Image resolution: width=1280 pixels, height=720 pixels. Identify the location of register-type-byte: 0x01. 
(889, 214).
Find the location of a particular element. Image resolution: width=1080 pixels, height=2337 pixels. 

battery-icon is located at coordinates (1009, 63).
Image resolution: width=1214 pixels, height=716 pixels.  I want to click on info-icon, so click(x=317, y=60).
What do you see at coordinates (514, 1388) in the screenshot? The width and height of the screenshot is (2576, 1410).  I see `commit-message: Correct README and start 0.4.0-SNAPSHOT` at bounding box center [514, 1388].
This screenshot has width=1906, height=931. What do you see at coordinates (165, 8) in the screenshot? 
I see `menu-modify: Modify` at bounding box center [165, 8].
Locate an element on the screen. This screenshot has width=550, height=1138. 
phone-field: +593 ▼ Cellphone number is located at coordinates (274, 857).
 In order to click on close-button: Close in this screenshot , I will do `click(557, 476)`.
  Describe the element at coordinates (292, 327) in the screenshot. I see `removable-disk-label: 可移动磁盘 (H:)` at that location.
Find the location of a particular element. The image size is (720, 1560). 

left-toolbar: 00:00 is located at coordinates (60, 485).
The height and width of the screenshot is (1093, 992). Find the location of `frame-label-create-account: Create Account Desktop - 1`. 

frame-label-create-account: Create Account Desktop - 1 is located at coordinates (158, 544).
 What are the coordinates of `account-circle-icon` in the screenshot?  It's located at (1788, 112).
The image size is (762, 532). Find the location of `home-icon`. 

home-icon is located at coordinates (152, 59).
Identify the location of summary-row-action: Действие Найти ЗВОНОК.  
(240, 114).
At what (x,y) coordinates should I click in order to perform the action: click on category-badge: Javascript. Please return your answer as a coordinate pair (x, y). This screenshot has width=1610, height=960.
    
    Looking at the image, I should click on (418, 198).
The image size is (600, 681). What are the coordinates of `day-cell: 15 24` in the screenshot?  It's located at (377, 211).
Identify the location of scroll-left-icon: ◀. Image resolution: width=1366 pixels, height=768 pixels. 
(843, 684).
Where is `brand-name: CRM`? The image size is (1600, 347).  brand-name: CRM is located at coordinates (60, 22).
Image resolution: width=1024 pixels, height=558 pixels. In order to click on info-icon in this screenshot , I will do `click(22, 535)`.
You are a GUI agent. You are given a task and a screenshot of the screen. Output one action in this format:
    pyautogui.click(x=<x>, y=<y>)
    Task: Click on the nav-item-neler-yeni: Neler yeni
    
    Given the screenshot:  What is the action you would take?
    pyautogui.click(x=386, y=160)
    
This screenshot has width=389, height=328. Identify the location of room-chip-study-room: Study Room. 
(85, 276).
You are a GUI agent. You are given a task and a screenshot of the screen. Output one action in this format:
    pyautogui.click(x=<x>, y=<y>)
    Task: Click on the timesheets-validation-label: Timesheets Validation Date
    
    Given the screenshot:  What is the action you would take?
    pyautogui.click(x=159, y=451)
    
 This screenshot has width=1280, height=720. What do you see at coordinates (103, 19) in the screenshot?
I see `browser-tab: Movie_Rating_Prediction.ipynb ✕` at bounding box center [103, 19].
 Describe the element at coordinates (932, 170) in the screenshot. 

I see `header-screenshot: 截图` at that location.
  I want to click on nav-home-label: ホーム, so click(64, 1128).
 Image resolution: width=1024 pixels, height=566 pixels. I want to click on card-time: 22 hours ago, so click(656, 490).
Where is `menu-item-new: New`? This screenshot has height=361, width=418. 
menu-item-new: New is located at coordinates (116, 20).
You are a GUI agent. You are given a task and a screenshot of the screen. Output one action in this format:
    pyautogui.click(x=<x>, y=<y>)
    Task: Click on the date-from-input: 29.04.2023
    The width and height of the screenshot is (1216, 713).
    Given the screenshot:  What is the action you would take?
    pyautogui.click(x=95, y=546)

→ **Task requirements**: Pull out each line of the material above that contains the string "item", and reproduce those lines unchanged.

→ **Solution**:
    Task: Click on the nav-item-neler-yeni: Neler yeni
Where is `menu-item-new: New`? This screenshot has height=361, width=418. 
menu-item-new: New is located at coordinates (116, 20).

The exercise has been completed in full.